── Extrait du texte

Intervention de Mickaël Marie dans l’Assemblée Plénière du 24 février 2011

Assemblée Plénière du 24 février 2011

La vidéo de l’intervention

Monsieur le Président,

Mesdames, Messieurs, mes chers collègues.

 Je voudrais commencer par remercier Alain Tourret de nous avoir rappelé dans quel contexte mondial se déroulent les journées de notre assemblée. Lorsqu’on se trouve dans un lieu, et dans un pays, où l’on vit la démocratie, l’exercice de la démocratie, sans même avoir à y penser, et sans même avoir à se rappeler au quotidien ce que ça a coûté, je pense qu’il est juste de rappeler que d’autres luttent encore pour jouir des mêmes droits que ceux dont nous jouissons. Le monde est un plus bel endroit depuis que Hosni Moubarak et Ben Ali ne sont plus au pouvoir.

Je ne vous surprendrai probablement pas en parlant moi aussi de la Ligne à grande vitesse.

────
── Jeu de données

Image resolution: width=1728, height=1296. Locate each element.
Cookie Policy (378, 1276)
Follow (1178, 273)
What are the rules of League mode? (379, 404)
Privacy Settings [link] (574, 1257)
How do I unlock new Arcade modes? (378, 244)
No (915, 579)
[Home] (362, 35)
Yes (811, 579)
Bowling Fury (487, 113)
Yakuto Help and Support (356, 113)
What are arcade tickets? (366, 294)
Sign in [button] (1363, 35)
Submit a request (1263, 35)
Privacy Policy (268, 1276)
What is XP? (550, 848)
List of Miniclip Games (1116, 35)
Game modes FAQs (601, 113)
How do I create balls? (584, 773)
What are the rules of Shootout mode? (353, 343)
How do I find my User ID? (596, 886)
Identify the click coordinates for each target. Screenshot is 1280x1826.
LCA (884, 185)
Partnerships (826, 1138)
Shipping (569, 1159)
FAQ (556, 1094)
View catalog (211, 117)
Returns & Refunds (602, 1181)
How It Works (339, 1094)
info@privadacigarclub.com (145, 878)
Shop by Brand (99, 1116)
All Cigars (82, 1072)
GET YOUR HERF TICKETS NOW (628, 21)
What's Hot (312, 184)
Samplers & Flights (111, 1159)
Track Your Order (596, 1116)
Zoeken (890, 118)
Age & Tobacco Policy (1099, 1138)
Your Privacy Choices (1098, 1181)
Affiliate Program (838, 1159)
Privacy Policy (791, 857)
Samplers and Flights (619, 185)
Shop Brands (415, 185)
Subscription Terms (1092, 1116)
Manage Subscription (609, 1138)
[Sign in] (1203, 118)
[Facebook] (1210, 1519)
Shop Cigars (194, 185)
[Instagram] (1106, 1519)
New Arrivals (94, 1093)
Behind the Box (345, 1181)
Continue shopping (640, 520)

────

Répondez à ces questions à partir de l'intervention de Mickaël Marie :
1. À quelle date s'est tenue l'Assemblée plénière ?
2. Quelle personne l'orateur remercie-t-il au début de son intervention ?
3. De quel sujet annonce-t-il qu'il va parler à son tour ?

▶ Réponse attendue
1. Le 24 février 2011.
2. Alain Tourret.
3. La Ligne à grande vitesse.